So, without further ado, here are the players who made my 2009 MLB End of Year All-Star Teams (in alphabetical order by position):
(Lots of space here when I added the table. Don't know why...)
Most of the position players were chosen based on statistics comparing the top eight position players in each league (hits, runs, home runs, rbi's, walks, strikeouts, stolen bases, caught stealing, and batting average). In most cases, the players I had chosen earlier due to the one person per team rule made the top three (with the only exception of the second base position in the NL).

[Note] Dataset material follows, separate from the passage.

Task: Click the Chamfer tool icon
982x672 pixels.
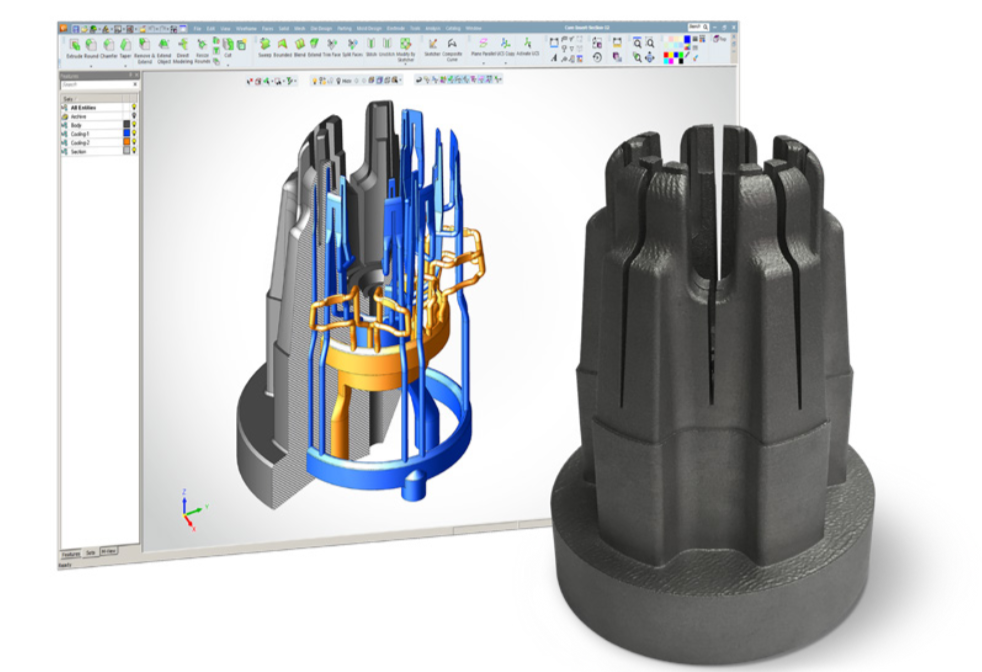Action: point(110,45)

In previous years, I tended to show a little more bias to Chicago players (on both sides) in cases where if I thought I could choose them over another person, I would (hey, I'm from Chicago, what can I say). And when I introduce the teams from previous years (I swear I will do this during the off season...), you will see what I mean. But for the second year in a row, because I am presenting them to the world, I thought I'd try to be as open minded as I can and pick the proper deserving players. And for the first time in a long time, both Chicago teams have only one representative each (Lee for the NL, Pierzynski for the AL). Other one-person teams this year include the Athletics (Cust), Indians (Choo), Orioles (Markakis), Royals (Grienke), Brewers (Braun), Mets (Castillo), Padres (Bell), and Pirates (Laroche). The Red Sox, Yankees, Cardinals and Phillies each have five players representing them on both teams. This is also the first time that I can recall having an entire outfield trio from one team on one of my all-star teams (I have had in the past all four members of an infield on a team). And for the first time ever, two brothers make the same team at the same position (Yadier and Bengie are both catchers. Imagine if brother Jose played in the NL).
Are there snubs? You bet. Prince Fielder isn't on the NL side. Neither is Adrian Gonzalez. One glaring omission on the AL side would be Alex Rodriguez. There are (ahem) legitimate reasons why I didn't add them this year. For example, Michael Young had the highest batting average in the AL for third basemen this year (.322, along with an .892 OPS, 22 home runs, and 280 total bases). I just could not keep him off the team. Evan Longoria and Chone Figgins went 1 and 2 on my calculation scales, so in they went, leaving ARod (who was #3) on the outside. It was once said that it wouldn't matter how many times you expand an all-star roster, someone will always be left out.
So ends the presentation for my 2009 End of Year MLB All-Star Teams. Please feel free to comment, debate, tell me that I did a good job, or that I don't know what I'm talking about and should have put in this person for another (A commentor suggested that I should have picked Brian Roberts over Markakis).
Let the debates continue. Again, during the off-season, I'll be looking back at past teams that I made up in my spare time. It'll be an experience for me to look back and see where my mind was at the time. And it will give me something to do before the 2010 Topps cards come out.